Frahsa A, Rutten A, Roeger U, Abu-Omar K, Schow D. Health Promot. Int. 2014; 29(1): 171-184.

Affiliation

Institute of Sport Science and Sport, University of Erlangen-Nürnberg, Gebbertstr. 123b, D-91058 Erlangen, Germany.

Copyright

(Copyright © 2014, Oxford University Press)

DOI

10.1093/heapro/das050

PMID

22987843

Abstract

Enabling is a concept central to health promotion. It is perceived as a mechanism that can help people gain control over determinants of health. Little is known, however, about enabling among policy-makers and professionals. This case study investigates enabling among policy-makers and professionals who engaged in a specific participatory approach, cooperative planning. We define 'enabling' as creating action situations that allow policy-makers and professionals to (i) build individual capacities for health promotion and to (ii) apply these capacities to concrete organizational and political action at the institutional level. This case study followed policy-makers and professionals as they participated in a local physical activity promotion action research project in Germany. We conducted a secondary analysis of qualitative data gathered in that project (2005-2011).

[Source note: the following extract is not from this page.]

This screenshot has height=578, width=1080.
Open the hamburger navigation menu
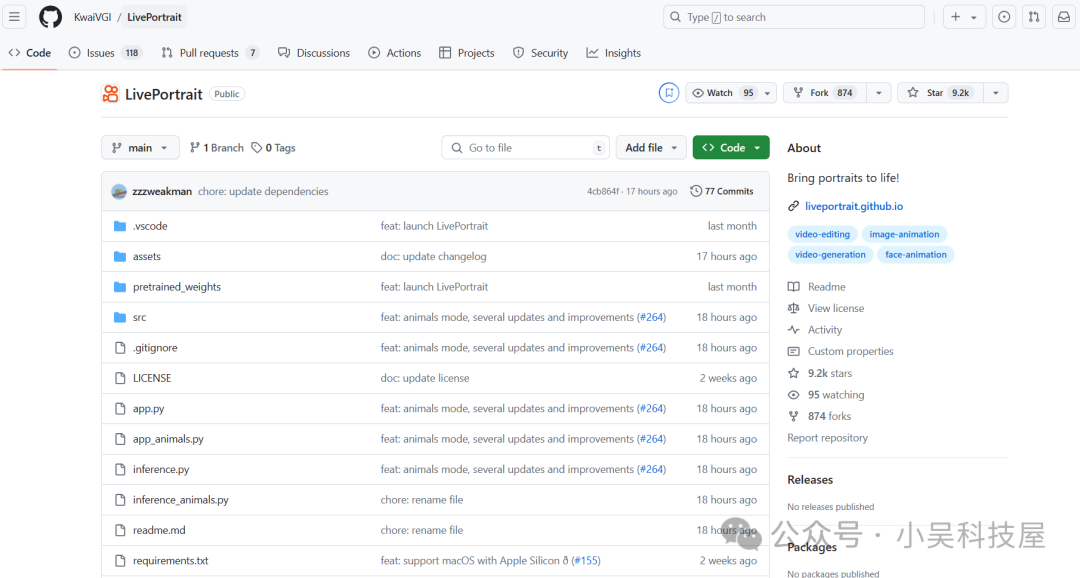pyautogui.click(x=14, y=17)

Methods included participant observation, document analysis, focus groups and qualitative interviews. All data were revisited for the case study and analyzed using qualitative content analysis. Findings include examples of enabling among policy-makers and professionals related to the cooperative planning process. Individual capacities were developed in perceived project roles, interactions with target groups and decision-making procedures. Findings also demonstrated municipal policy changes. Access to physical activity infrastructures improved, and an intersectoral job position was funded to support physical activity promotion among target group participants. Findings were analyzed using a model that links cooperative planning with a framework on policy change from a political science perspective. We conclude that cooperative planning might be a pathway to negotiated agreements that foster systematic enabling and health-promoting policy change.